I have some theoretical questions:
1. How would be the procedure if the NASA decides to let the Shuttle land at CGN?
2. How long would they have to close the airfield?
3. In which stage of the shuttle mission a landing in CGN would be most likely? After take-off?
4. Under which circumstances they would decide to let the shuttle land outside US?
5. Was there any mission, where it was discussed due to any circumstances, that the shuttle has to land outside US?
The most likely situation would have to be a TAL abort. I guess if KSC, Edwards AND White Sands were all unavailable due to weather, and they had to get the shuttle on the ground, then it would become a possibility, but I just can't see that situation happening.
7 billion, one nation, imagination...it's a beautiful day
Quoting TommyBP251b (Thread starter): 3. In which stage of the shuttle mission a landing in CGN would be most likely? After take-off?
Location makes use during aborted launch unlikely. More likely is as a diversion field if a return to earth becomes critical with no US landing site in range during the time available.
Think critical medical condition, sudden loss of O2 stores or CO2 scrubbers, etc.
Any situation that would cause a shuttle to land somewhere other than KSC, Edwards, White Sands, or the TAL sites is going to be quite dire and will be executed without any preplanning aside from that done before launch. That said, the airport in question will probably only get 45 minutes to an hours notice of the shuttles arrival.
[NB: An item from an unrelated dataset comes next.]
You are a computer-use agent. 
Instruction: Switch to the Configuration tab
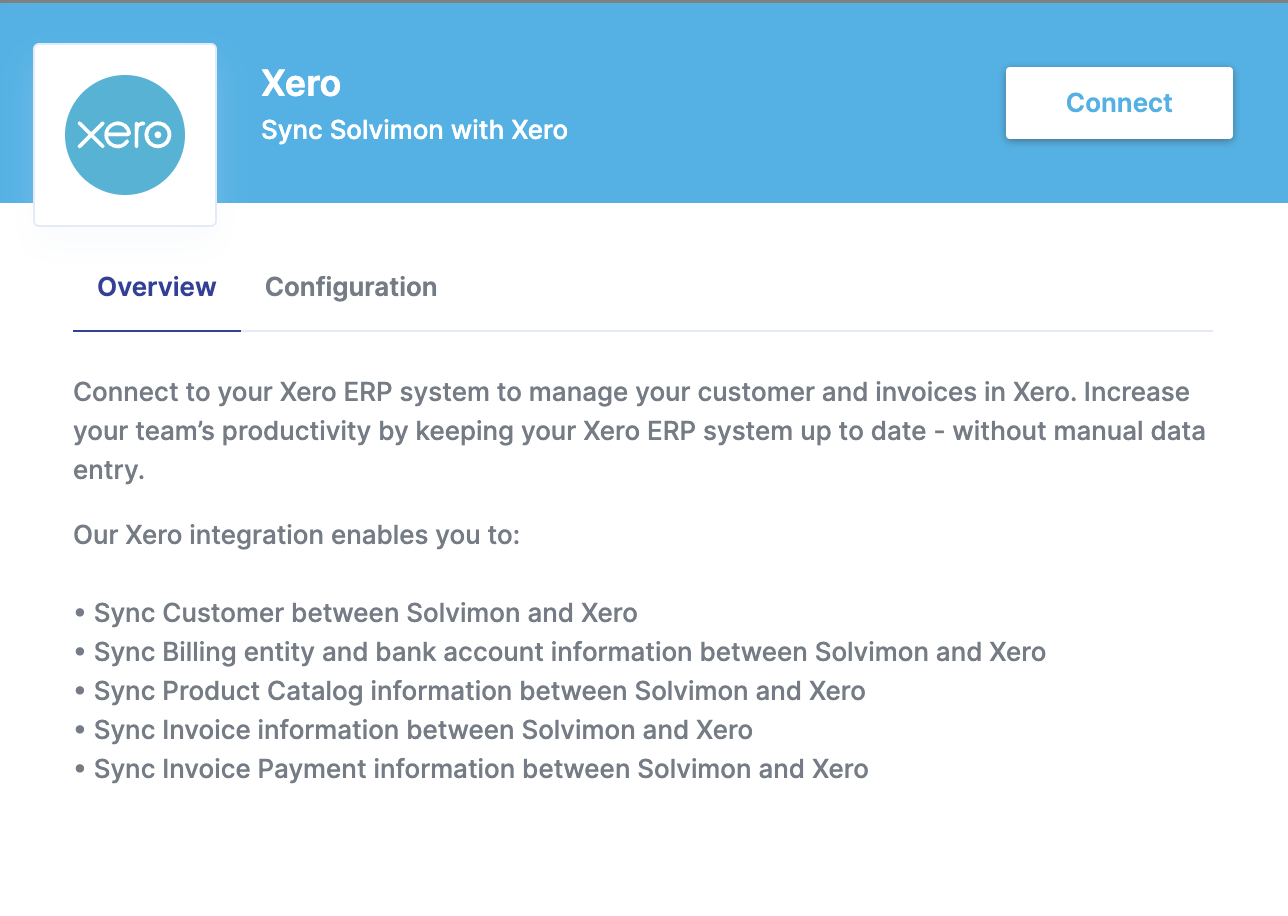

After the shuttles arrival it will sit on the runway for some time. I would suggest 12 hours minimum but probably until a NASA Go team arrives to safe the hypergolic systems. Hypergolic fuels are toxic and the fuel will combust on contact with the oxidizer.
At some point the crew will vacate the shuttle. The hatch opens downward and stops parallel to the ground forming a platform for the crew. The crew has a bar they can attach to the hatch which they use to swing down to the ground. It won't be pretty nor graceful as they'll be in their launch and entry suits and some of them (particularly any long duration station crew members) will be "wobbly".
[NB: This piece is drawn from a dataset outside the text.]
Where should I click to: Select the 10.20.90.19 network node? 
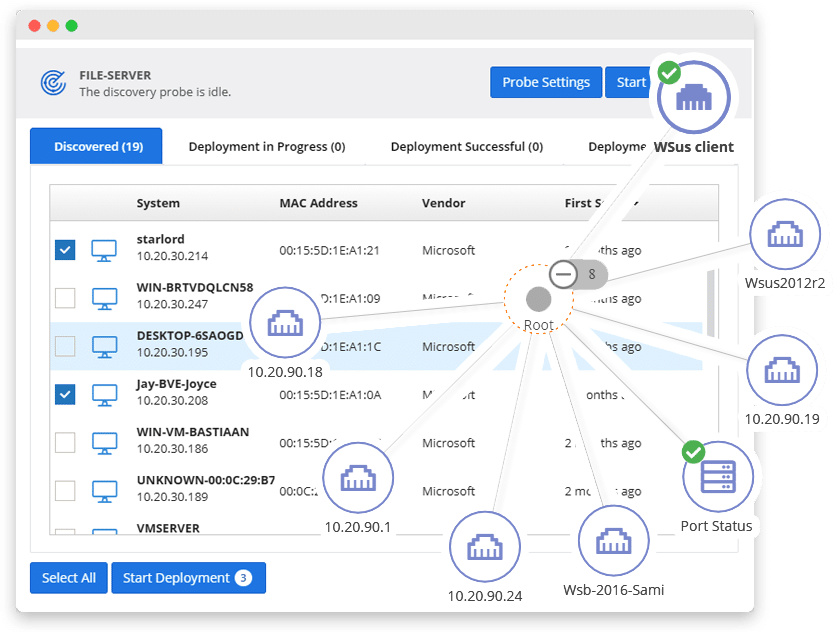pos(782,370)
While the initial Go team is enroute a cargo aircraft will be picking up the transportable mate demate device for transport to the landing site.
edit: here's a pix of the mate/demate device. Quite the contraption....
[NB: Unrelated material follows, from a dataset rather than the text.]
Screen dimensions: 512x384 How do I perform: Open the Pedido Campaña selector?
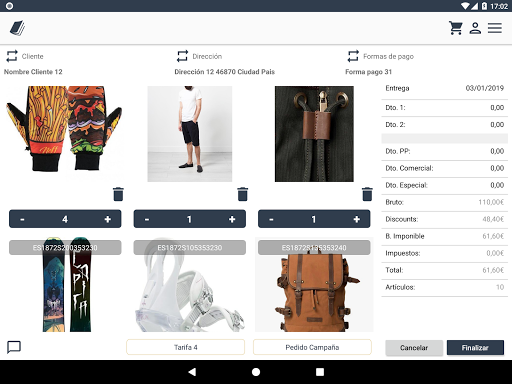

"The launch countdown July 12 halted at T-3 seconds after main engine ignition when a malfunction of the number two space shuttle main engine (SSME) coolant valve caused a shutdown of all three main engines. The launch on July 29 was delayed 1 hour, 37 minutes due to a problem with the table maintenance block update uplink. 5 minutes, 45 seconds into ascent, the number one main engine shutdown prematurely, resulting in an Abort To Orbit (ATO) trajectory."
The shutdown on the #1 engine occured after the GPCs detected an overtemp condition. A second engine was about to be shutdown for the same reason. A controller suspected the sensors were reporting bad data and inhibited the sensor on the second engine. Had he not done so and had the 2nd engine shutdown automatically Challenger would've attempted a TAL abort into Zaragoza.
Correction: The controller did not inhibit the sensor himself, he passed the command to the capcom and capcom had the crew do it.